Ik oordeele, dat zodanig een quaal doodelyk wordt door een al te grote menigte van lucht, dewelke in 't harte vermeerdert en op malkandere gehoopt zynde, den toegang van 't bloedt in 't hart belet heeft.
Wat de tweede voorstelling aanbelangt, namentlyk aangaande het tuygwerkelyke maakzel van de [vasa secretoria] schyvaten: Nadien dit my tot nog toe veel zwarigheydt gemaakt heeft, en ik my als nog in deze zaak niet heb kunnen voldoen, ben ik genootzaakt hier van stil te zwygen, tot dat ik de vaten der mammen, [parastatae] bystanders, enz. klaarder zal nagevorscht hebben.
Deze dingen dan overlatende, zal ik my tot de derde begeven, namentlyk aangaande de beginzels der zenuwagtige vezeltjes in de herssenen.
Ik oordeele, dat deze vezeltjes haar oorspronk hebben uyt de [tractus medullares] mergstreken van 't verlengde merg, en dat met een zeer fyn beginzel, voornamentlyk omtrent den nek, met het [membranula arachnoidea] spinnewebs vliesje bekleedt zynde; uyt welk vliesje zy echter niet voortkomen, gelyk de zeer vermaarde Blasius en zyne navolgers gestelt hebben: want deze mergstreken, eer ze het merg verlaten, en nog niet met den naam van zenuwen genaamt worden, kunnen voor 't gezicht gebragt worden, dog niet zonder een konstige behandeling; en daarom heb ik ze nooyt van anderen in 't voorwerp zelfs aangetoont, gezien. Ja, wat 'er uyt derzelver figuuren te besluyten is, laat ik andere oordeelen; al wat ik over deze zaak heb laten afbeelden, vertoone ik, en beware de voorwerpen zelfs.

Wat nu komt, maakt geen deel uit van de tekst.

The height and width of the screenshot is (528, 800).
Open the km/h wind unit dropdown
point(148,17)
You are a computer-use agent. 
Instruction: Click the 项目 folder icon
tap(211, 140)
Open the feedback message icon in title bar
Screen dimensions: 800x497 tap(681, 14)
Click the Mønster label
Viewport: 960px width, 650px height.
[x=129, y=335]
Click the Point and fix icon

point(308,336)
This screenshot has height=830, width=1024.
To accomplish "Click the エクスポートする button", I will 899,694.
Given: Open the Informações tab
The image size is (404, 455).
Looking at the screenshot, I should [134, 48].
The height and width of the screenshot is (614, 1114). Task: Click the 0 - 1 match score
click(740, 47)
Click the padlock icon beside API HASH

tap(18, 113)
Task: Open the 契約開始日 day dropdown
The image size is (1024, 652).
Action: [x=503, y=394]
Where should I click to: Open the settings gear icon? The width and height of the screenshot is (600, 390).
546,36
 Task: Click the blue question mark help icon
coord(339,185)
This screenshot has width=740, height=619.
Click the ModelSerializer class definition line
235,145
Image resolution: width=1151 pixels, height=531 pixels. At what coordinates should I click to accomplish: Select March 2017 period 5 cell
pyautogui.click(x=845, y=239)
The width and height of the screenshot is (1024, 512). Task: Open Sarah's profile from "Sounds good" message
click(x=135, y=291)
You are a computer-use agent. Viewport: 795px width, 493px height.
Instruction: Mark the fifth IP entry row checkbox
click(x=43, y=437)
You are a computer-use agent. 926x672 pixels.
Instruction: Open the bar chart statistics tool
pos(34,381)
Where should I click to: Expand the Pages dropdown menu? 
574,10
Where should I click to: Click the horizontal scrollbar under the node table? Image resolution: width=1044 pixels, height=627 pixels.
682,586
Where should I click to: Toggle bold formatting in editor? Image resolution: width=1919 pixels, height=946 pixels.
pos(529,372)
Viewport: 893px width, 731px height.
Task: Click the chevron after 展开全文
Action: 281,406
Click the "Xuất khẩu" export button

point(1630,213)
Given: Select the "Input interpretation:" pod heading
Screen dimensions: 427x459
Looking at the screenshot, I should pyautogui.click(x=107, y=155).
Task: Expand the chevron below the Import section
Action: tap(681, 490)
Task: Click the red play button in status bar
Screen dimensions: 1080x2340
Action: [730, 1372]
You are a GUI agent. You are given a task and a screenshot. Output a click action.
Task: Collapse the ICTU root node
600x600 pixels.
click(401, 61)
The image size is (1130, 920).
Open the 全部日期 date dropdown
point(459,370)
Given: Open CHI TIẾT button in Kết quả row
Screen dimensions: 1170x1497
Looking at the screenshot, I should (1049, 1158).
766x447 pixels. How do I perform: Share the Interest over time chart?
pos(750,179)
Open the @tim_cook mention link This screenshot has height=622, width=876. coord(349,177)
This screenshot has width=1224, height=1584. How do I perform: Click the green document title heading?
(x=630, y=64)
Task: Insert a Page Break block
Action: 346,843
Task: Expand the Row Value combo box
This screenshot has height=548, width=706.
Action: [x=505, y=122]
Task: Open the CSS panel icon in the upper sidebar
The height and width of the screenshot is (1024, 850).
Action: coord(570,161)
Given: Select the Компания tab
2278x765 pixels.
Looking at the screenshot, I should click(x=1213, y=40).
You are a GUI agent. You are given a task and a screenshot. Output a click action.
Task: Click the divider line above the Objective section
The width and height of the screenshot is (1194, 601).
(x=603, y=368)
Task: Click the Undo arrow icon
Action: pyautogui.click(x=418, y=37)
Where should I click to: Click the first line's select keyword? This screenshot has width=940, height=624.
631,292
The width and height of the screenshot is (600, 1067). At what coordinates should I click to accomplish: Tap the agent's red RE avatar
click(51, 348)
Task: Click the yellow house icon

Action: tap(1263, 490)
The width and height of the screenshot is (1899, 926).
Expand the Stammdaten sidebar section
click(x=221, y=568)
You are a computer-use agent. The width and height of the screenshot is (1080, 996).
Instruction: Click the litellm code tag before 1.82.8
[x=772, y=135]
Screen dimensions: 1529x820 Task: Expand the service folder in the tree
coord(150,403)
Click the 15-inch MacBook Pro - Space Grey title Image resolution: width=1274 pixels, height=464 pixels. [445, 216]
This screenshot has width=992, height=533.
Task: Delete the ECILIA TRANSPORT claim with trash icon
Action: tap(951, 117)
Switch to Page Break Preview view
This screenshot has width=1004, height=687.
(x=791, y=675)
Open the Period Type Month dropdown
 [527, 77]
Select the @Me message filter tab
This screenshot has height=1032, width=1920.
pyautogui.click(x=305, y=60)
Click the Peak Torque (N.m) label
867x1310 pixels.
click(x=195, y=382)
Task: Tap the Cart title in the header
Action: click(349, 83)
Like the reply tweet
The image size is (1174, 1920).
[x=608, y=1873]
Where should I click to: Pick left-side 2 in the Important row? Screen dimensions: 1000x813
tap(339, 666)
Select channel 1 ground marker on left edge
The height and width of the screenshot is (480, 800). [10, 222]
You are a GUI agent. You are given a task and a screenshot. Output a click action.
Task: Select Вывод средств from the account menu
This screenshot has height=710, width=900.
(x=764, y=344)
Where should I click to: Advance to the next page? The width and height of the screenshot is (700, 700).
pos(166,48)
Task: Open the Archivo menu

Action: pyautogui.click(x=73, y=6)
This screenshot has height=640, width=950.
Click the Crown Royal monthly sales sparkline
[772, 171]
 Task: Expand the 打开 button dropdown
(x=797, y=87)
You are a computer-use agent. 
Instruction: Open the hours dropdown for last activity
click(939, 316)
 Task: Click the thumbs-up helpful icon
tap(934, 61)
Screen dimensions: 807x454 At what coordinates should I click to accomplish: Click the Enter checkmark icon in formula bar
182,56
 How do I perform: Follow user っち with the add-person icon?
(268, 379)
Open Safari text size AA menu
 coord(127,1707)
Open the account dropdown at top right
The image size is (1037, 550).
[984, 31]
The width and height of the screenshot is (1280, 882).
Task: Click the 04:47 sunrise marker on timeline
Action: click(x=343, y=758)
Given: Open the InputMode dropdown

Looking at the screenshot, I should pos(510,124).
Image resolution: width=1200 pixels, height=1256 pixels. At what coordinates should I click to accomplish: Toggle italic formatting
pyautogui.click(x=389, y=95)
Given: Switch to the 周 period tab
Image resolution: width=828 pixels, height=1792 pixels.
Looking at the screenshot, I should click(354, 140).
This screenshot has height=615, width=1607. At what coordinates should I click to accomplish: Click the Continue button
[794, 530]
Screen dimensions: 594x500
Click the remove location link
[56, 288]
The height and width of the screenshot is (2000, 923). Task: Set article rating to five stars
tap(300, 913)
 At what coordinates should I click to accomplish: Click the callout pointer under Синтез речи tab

In de 12e. voorstellige Brief, in de 2. figuur van de 15e. Tafel, heb ik een gedeelte van 't verlengde merg, met zyne langwerpige, en de onder deze leggende ronde mergstreken laten afbeelden.
Wie een opregte kennis van deze zaak begeert, moet gewaarschouwt worden, dat hy de herssenen niet kookt, maar in den natuurlyken staat behoudt, gelyk ik doe, en ze beware zodanig, datze levendige herssenen verbeelden, alleenlyk maar met haar eenigzints door een bequaam vogt te verharden.
't Is ook te verwerpen, 't geen zommige doen, die na de verharding de herssenen met de vingeren in mooten verdelen; 't welk gedaan zynde, komen 'er strepen te voorschyn, gelykerwys in kaas, die nog niet zeer verhardt, en in stukken gescheurt is; en deze zoeken ze ons voor streken der herssenen op te dringen.
Zyt hier mede gegroet, zeer geleerde Heer, en volhart my te beminnen.
Geschreven te Amsterdam in myn Bevlydtkamer, den twintigsten van Wintermaant. 1713.